***** Given information *****
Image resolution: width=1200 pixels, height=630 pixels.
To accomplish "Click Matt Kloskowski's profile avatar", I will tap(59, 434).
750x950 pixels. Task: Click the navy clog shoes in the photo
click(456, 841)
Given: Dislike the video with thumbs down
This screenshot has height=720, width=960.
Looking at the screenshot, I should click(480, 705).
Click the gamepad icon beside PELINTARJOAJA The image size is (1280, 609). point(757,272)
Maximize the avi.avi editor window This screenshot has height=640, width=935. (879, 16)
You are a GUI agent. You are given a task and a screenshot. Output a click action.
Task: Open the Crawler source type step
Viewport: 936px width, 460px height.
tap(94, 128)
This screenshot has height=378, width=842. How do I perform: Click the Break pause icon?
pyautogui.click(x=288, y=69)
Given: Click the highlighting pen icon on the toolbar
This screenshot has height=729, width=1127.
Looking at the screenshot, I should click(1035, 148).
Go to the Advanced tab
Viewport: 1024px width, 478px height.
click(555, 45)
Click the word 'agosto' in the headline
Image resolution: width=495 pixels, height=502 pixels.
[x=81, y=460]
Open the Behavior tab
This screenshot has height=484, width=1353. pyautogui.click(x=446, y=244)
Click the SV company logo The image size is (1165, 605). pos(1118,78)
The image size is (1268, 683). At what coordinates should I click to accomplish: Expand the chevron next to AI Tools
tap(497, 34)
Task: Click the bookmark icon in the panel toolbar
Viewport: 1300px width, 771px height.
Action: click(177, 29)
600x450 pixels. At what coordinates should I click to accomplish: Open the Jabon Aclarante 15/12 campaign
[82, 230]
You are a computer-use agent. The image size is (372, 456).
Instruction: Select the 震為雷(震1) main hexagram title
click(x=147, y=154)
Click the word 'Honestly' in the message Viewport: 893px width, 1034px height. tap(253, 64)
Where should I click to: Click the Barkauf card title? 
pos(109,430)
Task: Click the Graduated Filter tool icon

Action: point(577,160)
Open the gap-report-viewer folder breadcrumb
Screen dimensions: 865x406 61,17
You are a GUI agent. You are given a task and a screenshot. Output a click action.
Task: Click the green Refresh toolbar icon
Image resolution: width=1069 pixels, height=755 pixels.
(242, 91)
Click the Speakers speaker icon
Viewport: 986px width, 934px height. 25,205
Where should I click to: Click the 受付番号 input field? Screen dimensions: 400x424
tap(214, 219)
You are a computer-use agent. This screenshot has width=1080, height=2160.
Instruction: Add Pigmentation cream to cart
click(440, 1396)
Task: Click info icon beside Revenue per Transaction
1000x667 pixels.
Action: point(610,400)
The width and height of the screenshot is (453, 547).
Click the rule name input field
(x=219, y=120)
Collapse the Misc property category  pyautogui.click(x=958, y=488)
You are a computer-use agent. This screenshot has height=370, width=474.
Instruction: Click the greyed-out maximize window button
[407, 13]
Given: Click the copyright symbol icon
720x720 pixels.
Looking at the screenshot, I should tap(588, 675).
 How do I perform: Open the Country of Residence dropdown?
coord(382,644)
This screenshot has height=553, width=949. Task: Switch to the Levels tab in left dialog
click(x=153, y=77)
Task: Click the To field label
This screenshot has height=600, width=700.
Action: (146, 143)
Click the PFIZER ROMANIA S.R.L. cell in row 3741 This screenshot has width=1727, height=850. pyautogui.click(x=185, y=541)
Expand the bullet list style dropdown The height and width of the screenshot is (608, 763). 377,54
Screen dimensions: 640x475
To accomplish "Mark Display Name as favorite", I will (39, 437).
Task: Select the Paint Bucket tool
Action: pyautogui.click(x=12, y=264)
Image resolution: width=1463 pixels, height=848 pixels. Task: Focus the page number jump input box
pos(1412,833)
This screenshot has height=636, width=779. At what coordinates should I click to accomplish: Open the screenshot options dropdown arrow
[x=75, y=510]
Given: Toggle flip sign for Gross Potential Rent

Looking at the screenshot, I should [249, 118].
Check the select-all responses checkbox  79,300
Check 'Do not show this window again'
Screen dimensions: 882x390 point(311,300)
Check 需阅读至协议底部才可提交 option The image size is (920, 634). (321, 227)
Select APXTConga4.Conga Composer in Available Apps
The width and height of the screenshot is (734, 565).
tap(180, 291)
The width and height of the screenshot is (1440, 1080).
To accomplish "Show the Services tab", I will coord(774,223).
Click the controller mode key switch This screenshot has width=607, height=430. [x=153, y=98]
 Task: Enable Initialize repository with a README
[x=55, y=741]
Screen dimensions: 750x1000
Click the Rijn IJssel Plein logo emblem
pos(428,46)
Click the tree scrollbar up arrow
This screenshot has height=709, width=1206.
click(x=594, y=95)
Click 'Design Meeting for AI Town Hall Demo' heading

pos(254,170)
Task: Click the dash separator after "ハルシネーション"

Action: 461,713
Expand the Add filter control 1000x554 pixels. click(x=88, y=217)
*****
What to do
Tell how many lines of the material above contain the word "beside", giving only the number.

Result of this task
2